Angie MindusWilliams Lake Tribune
UPDATE: The BC Coroners Service has confirmed the identity of a man who died after an air crash near Anahim Lake Monday as that of Leonard Michael Banga, 42, of Saskatoon, Sask.
Banga was a well-known Saskatoon businessman who owned Xtreme Mining and Demolition and bought Corman Air Park, south of the city in recent years. Banga also became known for a 2013 dispute with members of the Hells Angels, several of whom had been employed with his demolition company.

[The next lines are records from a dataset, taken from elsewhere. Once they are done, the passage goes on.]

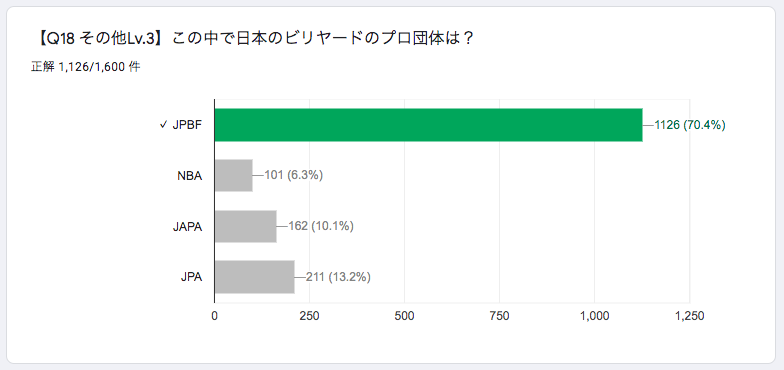Click the 1,250 axis tick label
Viewport: 784px width, 370px height.
[690, 316]
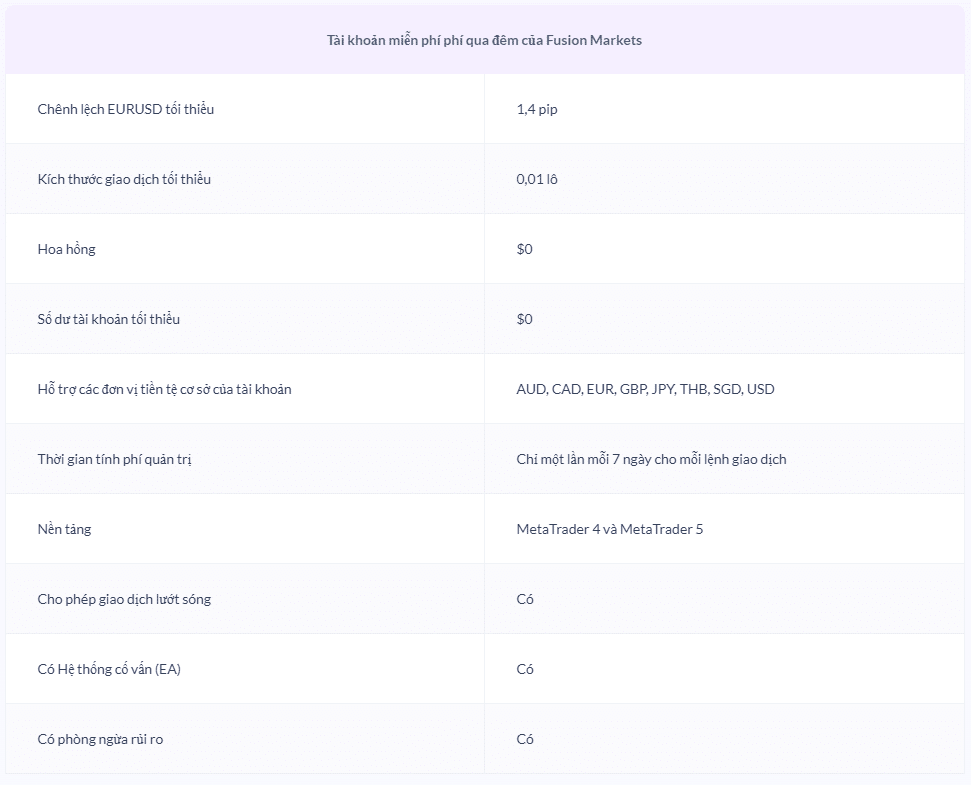Select the 'Nền tảng' row label
971x785 pixels.
pyautogui.click(x=65, y=529)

Banga was the pilot of a de Havilland DHC-2 Beaver airplane, which took off from the Vanderhoof airport at about 9 a.m. on Oct. 10, 2016, en route to Laidman Lake, a remote lake southwest of Vanderhoof. About 25 minutes after takeoff, the plane crashed into a heavily wooded area about 20 kilometres east of Laidman Lake. Mr. Banga was deceased at the scene. Four other persons on board the plane were rescued and transported to hospital.
Banga’s company told media that four people injured in the crash remain in hospital.
The BC Coroners Service, Transportation Safety Board and RCMP continue to investigate Banga’s death.
The aircraft had taken off from the Vanderhoof Airport at 9 a.m. Monday scheduled for a 30-minute flight to Laidman Lake when it crashed about 25 minutes into their flight, said Transportation Safety Board regional manager Bill Yearwood.
Yearwood said it is believed the 42-year-old victim was the owner of the aircraft and was piloting friends and employees to Laidman Lake, located about 80 kilometres north of Anahim Lake, on a hunting trip into the area when the aircraft lost altitude and collided with trees and terrain.
“It broke apart (on impact). The pilot, sadly, lost his life,” said Yearwood of the aircraft.
Yearwood said all four passengers survived the crash, three with minor injuries and one with serious injuries, and used their cell phone to call for help.
“(The crash site) is in the middle of nowhere and thankfully they had cell coverage,” Yearwood said.
“Everybody was able to co-ordinate a quick response.”
In a news release issued regarding the crash, police said the Burns Lake RCMP immediately activated several resources which included the Joint Rescue Coordination Centre (JRCC), with CFB Comox providing a Search and Rescue Buffalo aircraft and a CH-149 Cormorant helicopter. The Vanderhoof Search and Rescue Team was also dispatched to the scene via helicopter.
BC Ambulance Services were also involved at multiple points.
The crash location was confirmed as being 120 kilometre southwest of Vanderhoof, near Moose Lake and the NuGold Mine area.
“On attendance to the crash site, three CFB Comox SAR technicians parachuted from the Buffalo aircraft into the site to provide First Aid to survivors. All four survivors were extracted from the crash site in rescue baskets lowered from the helicopter. The Vanderhoof SAR technicians were able to land near the site and able to extricate the body of the 42-year-old deceased pilot from the wreckage. The pilot’s body was transported out of the site by the Vanderhoof SAR Team on behalf of the BC Coroners Services,” stated RCMP Cpl Dan Moskaluk.
Yearwood said all of the survivors were transported to nearby Anahim Lake, where an EHS helicopter was standing by.
Three of the injured were transported to the Lower Mainland and one to Kamloops for medical treatment, all via BCAS Medi-Vac aircraft.
The injured men were 50, 47, 36 and 30 years of age and all believed to be from Saskatoon, Sask.
Yearwood said the aircraft was an amphibious de Havilland DHC-2 Beaver.
He said three TSB investigators were at the crash site Tuesday examining the wreckage, debris field and scars in the terrain.
“We can learn from there what may have happened.”
The Burns Lake and Anahim Lake RCMP are continuing to assist the BC Coroners Services and the Transportation Safety Board with their investigation into the crash and the man’s death.